First-run setup inside the app

  1. Launch VoxBridge Studio.
  2. Open the first-run setup assistant if it does not appear automatically.
  3. Check FFmpeg, Ollama, model and license status.
  4. If setup reports a missing step, fix it and run the check again.
  5. Activate the trial or license if you already have it.
  6. Run the first short trial check.

The goal here is not perfection. The goal is the first green status.

What should you verify inside the app?

  1. FFmpeg status is ready.
  2. Ollama is reachable.
  3. The downloaded model is visible.
  4. Trial or license status is green.
  5. The first test can be started.

What should be green?

  • FFmpeg available
  • Ollama running
  • at least one translation model downloaded
  • license or trial status ready
  • the first test can start

On weaker machines, Ollama may respond slowly. A smaller model and another setup check are the best first steps.

Step 6

First successful trial

Start with a short, non-private video, not with an important long course recording.
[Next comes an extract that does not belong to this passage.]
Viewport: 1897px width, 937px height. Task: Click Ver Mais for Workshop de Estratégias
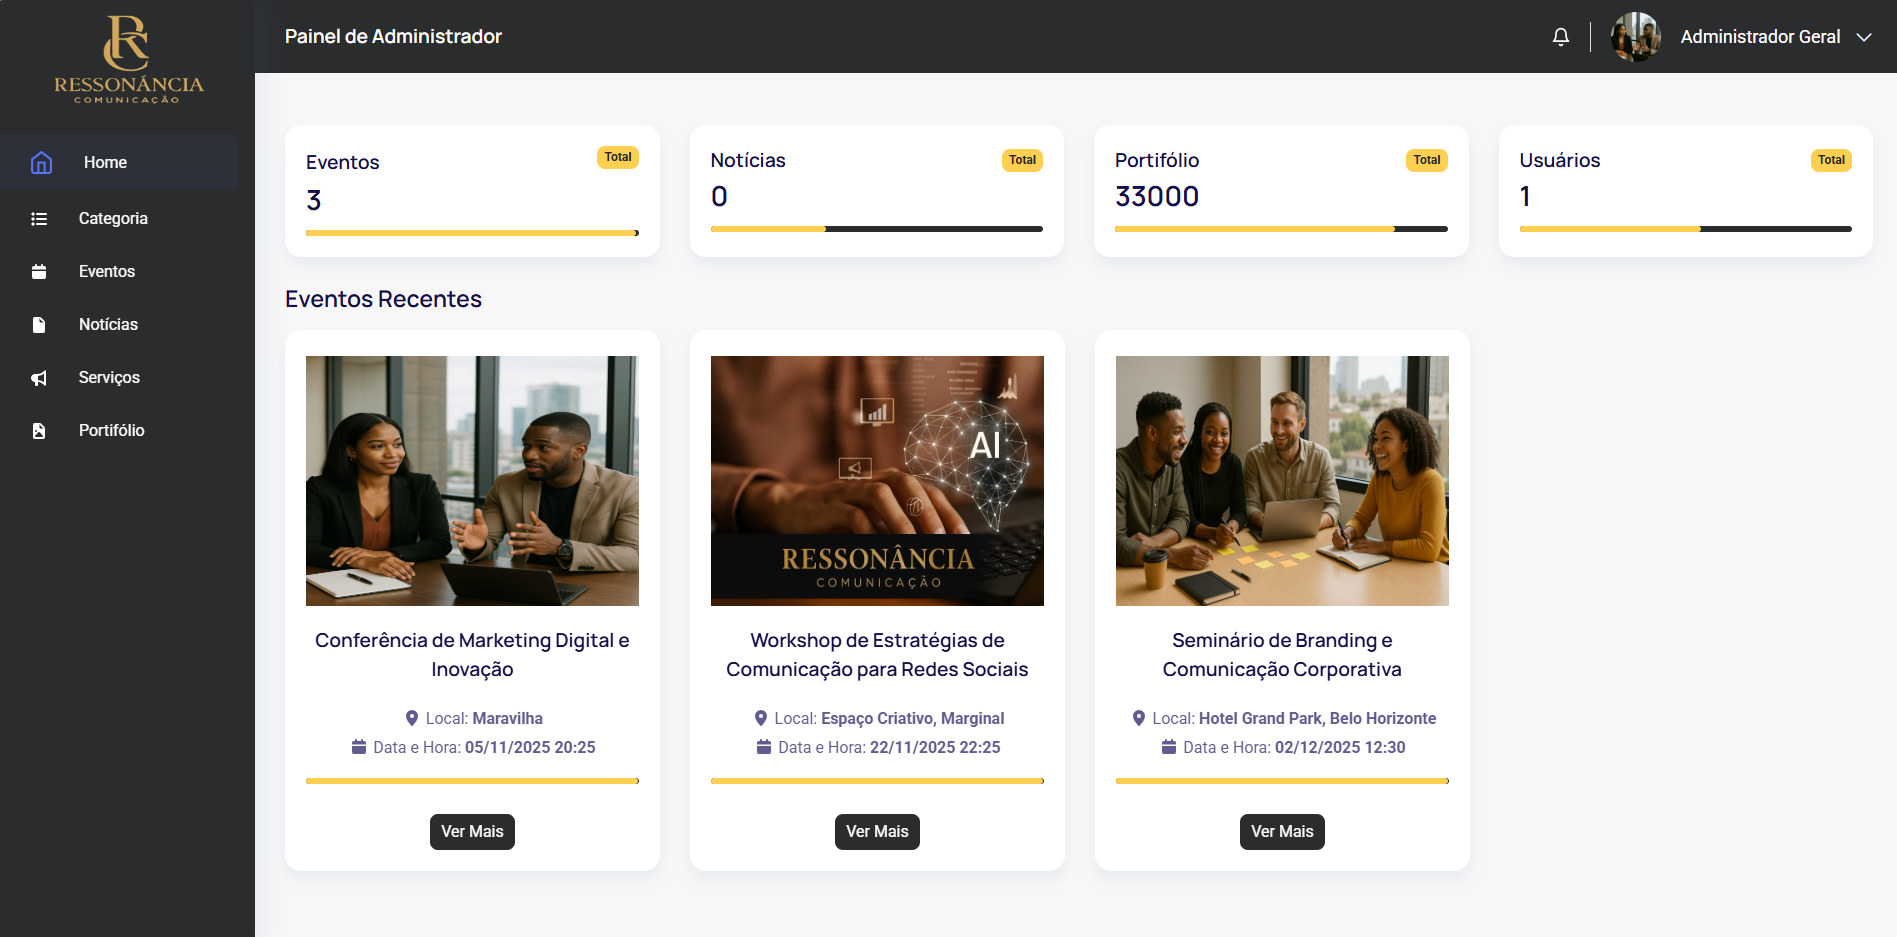point(877,832)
A sidecar subtitle is the easiest first case.

  1. Choose a 1-3 minute clip.
  2. If a sidecar subtitle exists, start with that.
  3. If not, try the audio-to-subtitle path.
  4. Check the language-tagged output, for example VideoName.hu.srt.
  5. Once that works, you are ready for longer material.
VoxBridge Studio files and queue view
Main workflow Files, queue and output are visible in one place, which keeps the first trial easy to follow.
If you get stuck

What should you check first?

  • is FFmpeg actually visible?
  • is Ollama running?
  • is the model downloaded?
  • is the trial or license status green?
  • are you testing with a short, non-private file?

Support export

If it still does not start, create a support bundle and send it to support. It can include logs, settings and technical state information.

Summary The whole route is short: download, install, FFmpeg and license checks first, then Local-mode Ollama/model or Cloud BYOK provider/key checks, short test video. Once this is in place, the product has its basic working foundation, and the next decision is simply the later-finalized personal license.